**Fragmento seleccionado:**

Me pesco a mí misma deseando poder caminar por un parque y contando los días para el fin del confinamiento, en vez de disfrutar del tiempo que tengo para hacer cosas en casa, que también tiene su encanto. En lugar de agradecer y estar presente en mi realidad -en las pequeñas charlas de cocina, en el canto de los pájaros que se escucha desde mi ventana, en el olor de una torta de manzana recién horneada, en el rito de los aplausos al personal sanitario- me veo especulando sobre mi futuro, siempre imaginando situaciones trágicas, que gracias a Dios hoy no son mi realidad. No sé qué va a pasar mañana, puede ser que me espere mucho sufrimiento, o puede que no. Pero hoy tengo todo para agradecer. ¿Qué gano imaginando lo peor? ¿Anticipándome a una realidad que no sé si ocurrirá?

Una de los miedos más grandes que me causaba vivir fuera de mi país, por absurdo que parezca, era la posibilidad de que se desatara una guerra mundial y no poder volver. A los dos meses de irme llegó el coronavirus y se cortaron los vuelos. Y todo el miedo que había sentido, que me costó mucho vencer para armar las valijas, se achicó de golpe. Porque cuando estás en medio de la tormenta no hay nada que puedas hacer, simplemente estás. Otra vez el mantra: “todo lo que está puede estar”. Quiero aprender de esta experiencia. Confiar en Dios y no especular sobre el futuro. Vivir día a día, aquí y ahora, sabiendo que Dios está siempre presente.

Orientarme a Dios y confiar

La única forma en la que me puedo preparar para lo que vendrá es ocupándome de estar en mi centro, bien cerca de la fuente del amor que hay en mi interior. Trato de dirigir la mirada hacia a Dios, de orientarme hacia Él, hacia el amor, y dejar que Él haga su trabajo. “Ocúpate de Él y Él se ocupa de ti” dice Jalics. No va a ser a fuerza de voluntad que voy a vencer mis miedos. Si quiero que mi respuesta surja desde el amor, entonces tengo que volver una y otra vez a la fuente. Estar conectada a la vid. Permanecer en su amor.

**Qué hacer:**
(a) Responde estas preguntas sobre el fragmento:
(i) ¿Qué se escucha desde la ventana de quien escribe?
(ii) ¿Qué pasó a los dos meses de irse de su país?
(iii) ¿Quién dice "Ocúpate de Él y Él se ocupa de ti"?
(b) Transcribe del fragmento todo lo que va desde "Orientarme a Dios" hasta "en su amor.".

[Datos guardados]
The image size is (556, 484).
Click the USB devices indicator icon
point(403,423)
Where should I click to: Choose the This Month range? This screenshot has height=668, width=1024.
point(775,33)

**Respuestas esperadas:**
(a)
(i) El canto de los pájaros.
(ii) Llegó el coronavirus y se cortaron los vuelos.
(iii) Jalics.

(b)
Orientarme a Dios y confiar

La única forma en la que me puedo preparar para lo que vendrá es ocupándome de estar en mi centro, bien cerca de la fuente del amor que hay en mi interior. Trato de dirigir la mirada hacia a Dios, de orientarme hacia Él, hacia el amor, y dejar que Él haga su trabajo. “Ocúpate de Él y Él se ocupa de ti” dice Jalics. No va a ser a fuerza de voluntad que voy a vencer mis miedos. Si quiero que mi respuesta surja desde el amor, entonces tengo que volver una y otra vez a la fuente. Estar conectada a la vid. Permanecer en su amor.